>> start

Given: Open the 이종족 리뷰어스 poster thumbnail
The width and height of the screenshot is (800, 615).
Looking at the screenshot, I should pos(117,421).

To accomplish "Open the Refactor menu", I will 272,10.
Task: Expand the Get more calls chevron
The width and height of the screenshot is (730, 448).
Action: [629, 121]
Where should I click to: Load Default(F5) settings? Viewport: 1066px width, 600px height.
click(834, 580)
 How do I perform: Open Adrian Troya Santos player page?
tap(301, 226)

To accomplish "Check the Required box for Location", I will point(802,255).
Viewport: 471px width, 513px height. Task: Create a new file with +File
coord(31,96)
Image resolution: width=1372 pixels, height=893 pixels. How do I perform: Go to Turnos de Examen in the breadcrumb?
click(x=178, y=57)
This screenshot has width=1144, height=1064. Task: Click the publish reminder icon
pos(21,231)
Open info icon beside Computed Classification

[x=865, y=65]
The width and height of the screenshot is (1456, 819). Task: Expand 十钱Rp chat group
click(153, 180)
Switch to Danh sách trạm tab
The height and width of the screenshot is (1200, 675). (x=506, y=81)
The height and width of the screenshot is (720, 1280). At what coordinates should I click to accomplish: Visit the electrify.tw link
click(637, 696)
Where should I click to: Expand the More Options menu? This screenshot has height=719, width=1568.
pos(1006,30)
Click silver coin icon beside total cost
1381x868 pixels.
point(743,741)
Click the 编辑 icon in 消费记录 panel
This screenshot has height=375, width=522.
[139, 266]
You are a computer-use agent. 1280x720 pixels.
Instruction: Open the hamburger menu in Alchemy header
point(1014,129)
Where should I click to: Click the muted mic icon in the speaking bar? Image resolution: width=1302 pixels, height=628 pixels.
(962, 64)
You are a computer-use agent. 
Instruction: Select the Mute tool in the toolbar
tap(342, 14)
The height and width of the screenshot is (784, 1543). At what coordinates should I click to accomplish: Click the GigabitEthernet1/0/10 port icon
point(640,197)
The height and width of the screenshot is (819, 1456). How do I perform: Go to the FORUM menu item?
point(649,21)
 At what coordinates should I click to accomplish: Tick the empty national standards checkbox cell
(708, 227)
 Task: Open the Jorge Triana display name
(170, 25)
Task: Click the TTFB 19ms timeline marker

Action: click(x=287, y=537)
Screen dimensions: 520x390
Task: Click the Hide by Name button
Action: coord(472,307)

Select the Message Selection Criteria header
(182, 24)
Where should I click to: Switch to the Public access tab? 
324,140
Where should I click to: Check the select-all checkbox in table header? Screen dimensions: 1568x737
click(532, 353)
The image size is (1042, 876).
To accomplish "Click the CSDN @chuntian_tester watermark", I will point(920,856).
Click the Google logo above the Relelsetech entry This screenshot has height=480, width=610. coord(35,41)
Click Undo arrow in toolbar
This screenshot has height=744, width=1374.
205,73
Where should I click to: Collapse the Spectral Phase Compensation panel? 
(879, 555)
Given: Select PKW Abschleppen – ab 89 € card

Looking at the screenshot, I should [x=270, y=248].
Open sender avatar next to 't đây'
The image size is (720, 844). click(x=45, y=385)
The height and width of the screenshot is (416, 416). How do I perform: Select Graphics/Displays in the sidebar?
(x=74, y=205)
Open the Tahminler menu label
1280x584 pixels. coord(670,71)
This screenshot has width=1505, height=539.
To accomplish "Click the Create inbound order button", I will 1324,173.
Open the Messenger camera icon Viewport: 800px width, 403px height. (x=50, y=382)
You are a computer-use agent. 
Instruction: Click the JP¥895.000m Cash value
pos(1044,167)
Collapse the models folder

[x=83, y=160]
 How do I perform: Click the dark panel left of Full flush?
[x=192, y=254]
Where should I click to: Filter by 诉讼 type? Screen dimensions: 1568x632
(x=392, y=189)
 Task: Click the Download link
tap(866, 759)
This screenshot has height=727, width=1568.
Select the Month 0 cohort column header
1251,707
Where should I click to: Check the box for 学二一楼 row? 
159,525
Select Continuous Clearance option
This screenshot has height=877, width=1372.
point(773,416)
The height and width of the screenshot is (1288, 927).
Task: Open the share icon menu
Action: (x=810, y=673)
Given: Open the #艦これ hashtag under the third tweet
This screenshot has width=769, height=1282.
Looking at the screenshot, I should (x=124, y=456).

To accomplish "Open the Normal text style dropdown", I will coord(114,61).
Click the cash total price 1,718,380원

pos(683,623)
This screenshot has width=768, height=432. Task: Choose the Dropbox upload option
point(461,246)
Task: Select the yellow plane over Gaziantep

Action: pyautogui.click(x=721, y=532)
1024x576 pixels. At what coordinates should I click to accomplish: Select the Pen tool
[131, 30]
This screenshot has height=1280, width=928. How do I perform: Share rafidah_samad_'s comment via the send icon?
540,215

>> end

→ What is required
Reproduce the material word for word, from its start through the line containing "tap(342, 14)".

→ Solution to the exercise
Given: Open the 이종족 리뷰어스 poster thumbnail
The width and height of the screenshot is (800, 615).
Looking at the screenshot, I should pos(117,421).

To accomplish "Open the Refactor menu", I will 272,10.
Task: Expand the Get more calls chevron
The width and height of the screenshot is (730, 448).
Action: [629, 121]
Where should I click to: Load Default(F5) settings? Viewport: 1066px width, 600px height.
click(834, 580)
 How do I perform: Open Adrian Troya Santos player page?
tap(301, 226)

To accomplish "Check the Required box for Location", I will point(802,255).
Viewport: 471px width, 513px height. Task: Create a new file with +File
coord(31,96)
Image resolution: width=1372 pixels, height=893 pixels. How do I perform: Go to Turnos de Examen in the breadcrumb?
click(x=178, y=57)
This screenshot has width=1144, height=1064. Task: Click the publish reminder icon
pos(21,231)
Open info icon beside Computed Classification

[x=865, y=65]
The width and height of the screenshot is (1456, 819). Task: Expand 十钱Rp chat group
click(153, 180)
Switch to Danh sách trạm tab
The height and width of the screenshot is (1200, 675). (x=506, y=81)
The height and width of the screenshot is (720, 1280). At what coordinates should I click to accomplish: Visit the electrify.tw link
click(637, 696)
Where should I click to: Expand the More Options menu? This screenshot has height=719, width=1568.
pos(1006,30)
Click silver coin icon beside total cost
1381x868 pixels.
point(743,741)
Click the 编辑 icon in 消费记录 panel
This screenshot has height=375, width=522.
[139, 266]
You are a computer-use agent. 1280x720 pixels.
Instruction: Open the hamburger menu in Alchemy header
point(1014,129)
Where should I click to: Click the muted mic icon in the speaking bar? Image resolution: width=1302 pixels, height=628 pixels.
(962, 64)
You are a computer-use agent. 
Instruction: Select the Mute tool in the toolbar
tap(342, 14)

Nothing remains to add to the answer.